[Stored dataset items]
-*-

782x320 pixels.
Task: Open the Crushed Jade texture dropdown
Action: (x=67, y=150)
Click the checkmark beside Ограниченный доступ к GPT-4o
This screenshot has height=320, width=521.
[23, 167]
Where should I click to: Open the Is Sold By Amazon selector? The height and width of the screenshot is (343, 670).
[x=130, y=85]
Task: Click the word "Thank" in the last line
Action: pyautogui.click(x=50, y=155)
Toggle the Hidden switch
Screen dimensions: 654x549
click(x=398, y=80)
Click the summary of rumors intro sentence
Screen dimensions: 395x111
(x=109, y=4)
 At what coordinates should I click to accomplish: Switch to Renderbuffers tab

-*-

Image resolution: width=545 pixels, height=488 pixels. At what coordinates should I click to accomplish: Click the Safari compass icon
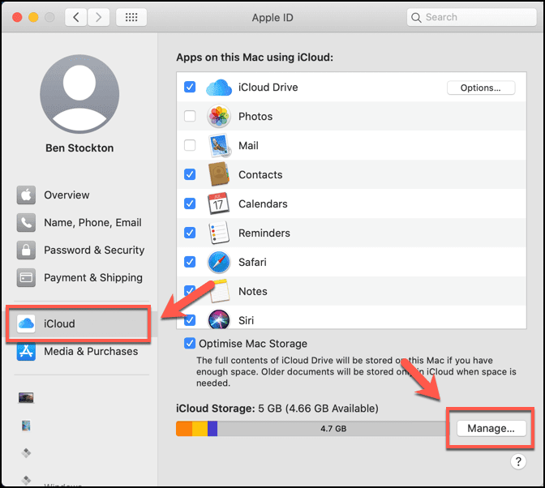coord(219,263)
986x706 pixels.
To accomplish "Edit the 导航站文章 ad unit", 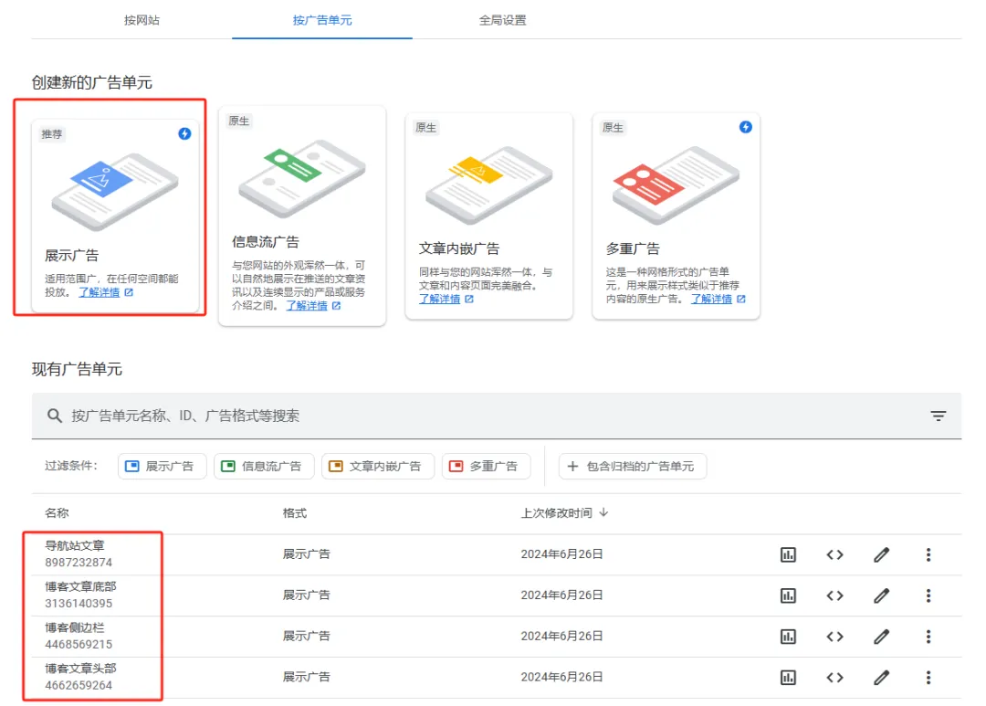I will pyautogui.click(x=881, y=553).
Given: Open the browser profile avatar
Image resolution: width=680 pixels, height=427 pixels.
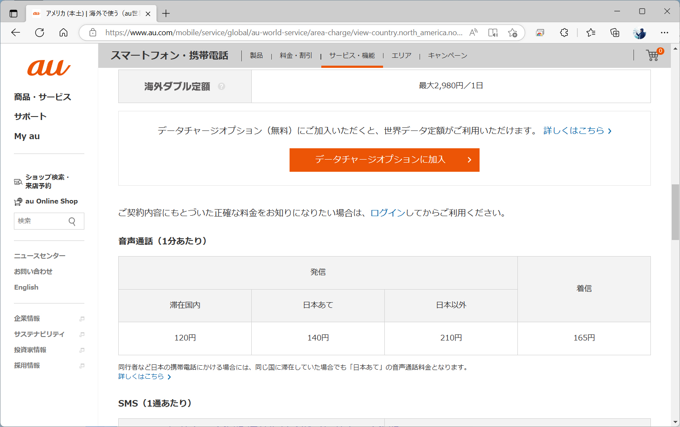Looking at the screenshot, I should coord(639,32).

-*-

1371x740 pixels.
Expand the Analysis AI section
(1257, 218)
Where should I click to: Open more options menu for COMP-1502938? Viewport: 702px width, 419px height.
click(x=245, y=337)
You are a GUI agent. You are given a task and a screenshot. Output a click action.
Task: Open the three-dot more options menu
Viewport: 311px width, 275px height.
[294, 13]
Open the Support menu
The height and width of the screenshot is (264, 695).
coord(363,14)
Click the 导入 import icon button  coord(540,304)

-*-

§ EXERCISE GOAL
Can you rewrite the entries from the line containing "Open the Support menu" through the line containing "Click the 导入", both included, keeping every line and multiplying only the click coordinates in the answers by 1.3, rounded to whole numbers with halves going up?

§ ANSWER BELOW
Open the Support menu
The height and width of the screenshot is (264, 695).
coord(472,18)
Click the 导入 import icon button  coord(702,395)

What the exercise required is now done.